А народ всё прибывал и прибывал. Я теперь думаю, что попал я на первую электричку после перерыва. Когда она подошла, я уже не верил, что мы все в неё поместимся, люди занимали всю платформу. Вагоны ещё до конца не остановились, и тут произошло что-то невообразимое, толпа стала стремительно уплотняться к тому месту, где должна была оказаться дверь, с собой увлекая и меня вместе с чемоданом. Меня сдавили со всех сторон, я только успел заметить, что многие лезли прямо в поднятые фрамуги, не дожидаясь открытия дверей. Чемодан мой тянул руку теперь не вниз, а куда-то вбок. Обеими руками я еле его удерживал.
С этим проклятым чемоданом мне бы подождать в сторонке, но мне уже было никак не выбраться. Меня несло в потоке. Прямо у дверей чемодан мой стал меня обгонять и очутился в вагоне первым, а я провалился между вагоном и платформой, пребольно ударив коленку о нижнюю ступеньку. Я висел на локтях, а через меня переступали чьи-то ноги. Но я не успел, видимо, ни испугаться, ни чего-то сообразить – меня подняли и внесли в вагон раздельно с чемоданом. Чемодан поставили между первой короткой лавкой и задней спинкой второй лавки, а на чемодан водрузили меня. Я даже не увидел кто. Так я и просидел на этом чемодане почти всю дорогу.
Когда движение в толпе вполне успокоилось и толпа перестала быть толпой, а разделилась на людей, я разглядел вокруг себя их лица и почувствовал, как сильно ушиб колено. Так сильно, что едва от боли не заплакал. Но мне никак нельзя было заплакать, потому что я был убеждён, что плачущих детей забирает милиция. И тогда отправят домой к родителям. И я терпел изо всех сил.
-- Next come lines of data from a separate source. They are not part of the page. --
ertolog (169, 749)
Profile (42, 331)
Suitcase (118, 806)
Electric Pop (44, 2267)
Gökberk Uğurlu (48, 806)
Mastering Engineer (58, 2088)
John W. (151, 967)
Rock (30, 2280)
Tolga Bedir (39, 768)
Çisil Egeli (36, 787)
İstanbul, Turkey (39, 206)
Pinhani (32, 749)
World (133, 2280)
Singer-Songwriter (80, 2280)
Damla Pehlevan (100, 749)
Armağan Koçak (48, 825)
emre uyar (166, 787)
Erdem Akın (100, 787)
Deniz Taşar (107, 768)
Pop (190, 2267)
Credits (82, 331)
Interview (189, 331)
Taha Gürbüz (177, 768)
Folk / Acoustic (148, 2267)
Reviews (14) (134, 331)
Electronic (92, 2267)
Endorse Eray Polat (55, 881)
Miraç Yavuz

А между тем поезд, похлопав и пошипев дверьми, тронулся. И это был самый счастливый момент: теперь уж я по-настоящему ехал в свои Петушки. И тут слёзы сами покатились из глаз, но я спрятал голову на коленях и стал глотать слёзы в себя.
У Павлово-Посада колено почти совсем прошло, я даже стал задрёмывать. И если бы не предупреждение мамы, совсем бы, наверно, уснул. После Орехова народу стало намного меньше, я сел на лавку и до меня стал долетать свежий воздух из открытого окна. Обычный воздух, но мне он почему-то казался родным воздухом. И сосны в окне проплывали родные: приземистые и кривые. Чёрт его знает, что это за ощущение такое, но когда возвращаешься в то место, где увидел и начал воспринимать этот мир, к тебе начинают возвращаться те самые, твои первые чувствования этого мира. Самые свежие и самые благостные, как настоящая какая-то сказка наяву, которая потом перестаёт быть сказкой. Перестаёт как-то незаметно и навсегда.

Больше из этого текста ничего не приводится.